Exercise description: Although the data below contains pictures, please reproduce only its words, exactly.

Saved data entries:
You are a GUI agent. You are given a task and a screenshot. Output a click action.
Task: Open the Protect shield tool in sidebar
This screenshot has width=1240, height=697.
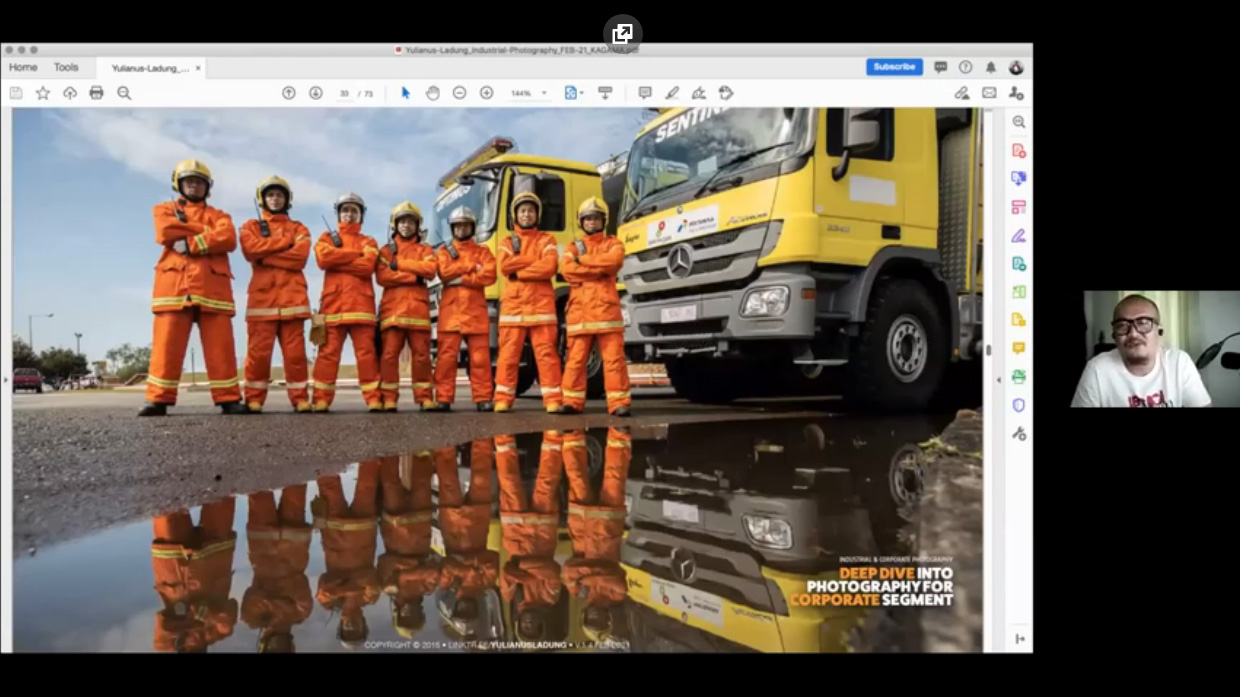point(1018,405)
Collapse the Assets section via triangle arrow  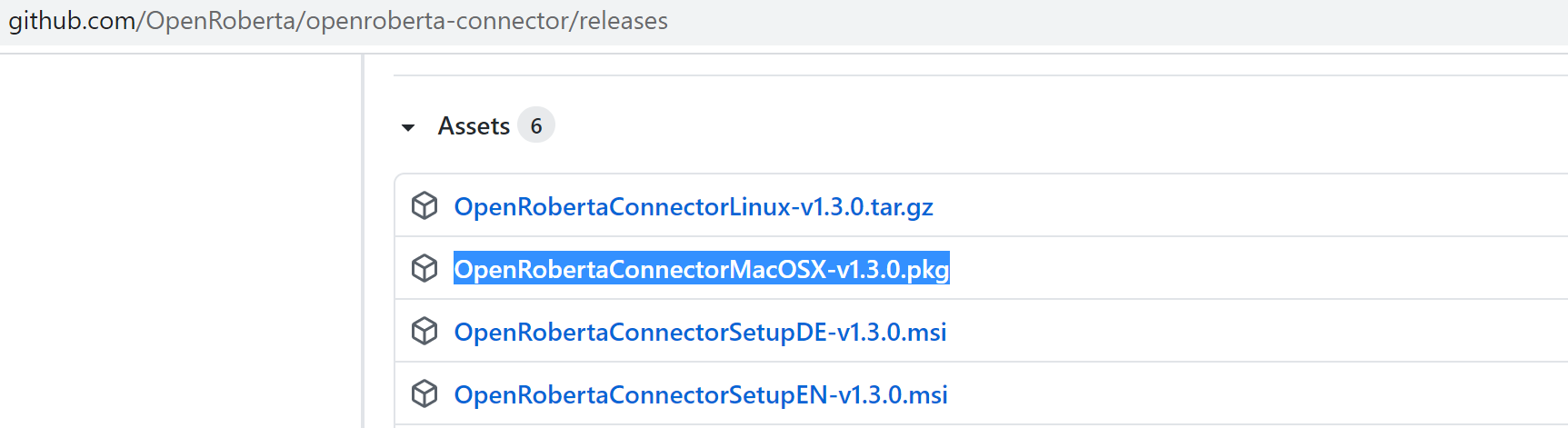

Solution to the exercise:
You are a GUI agent. You are given a task and a screenshot. Output a click action.
Task: Open the Protect shield tool in sidebar
This screenshot has width=1240, height=697.
point(1018,405)
Collapse the Assets section via triangle arrow  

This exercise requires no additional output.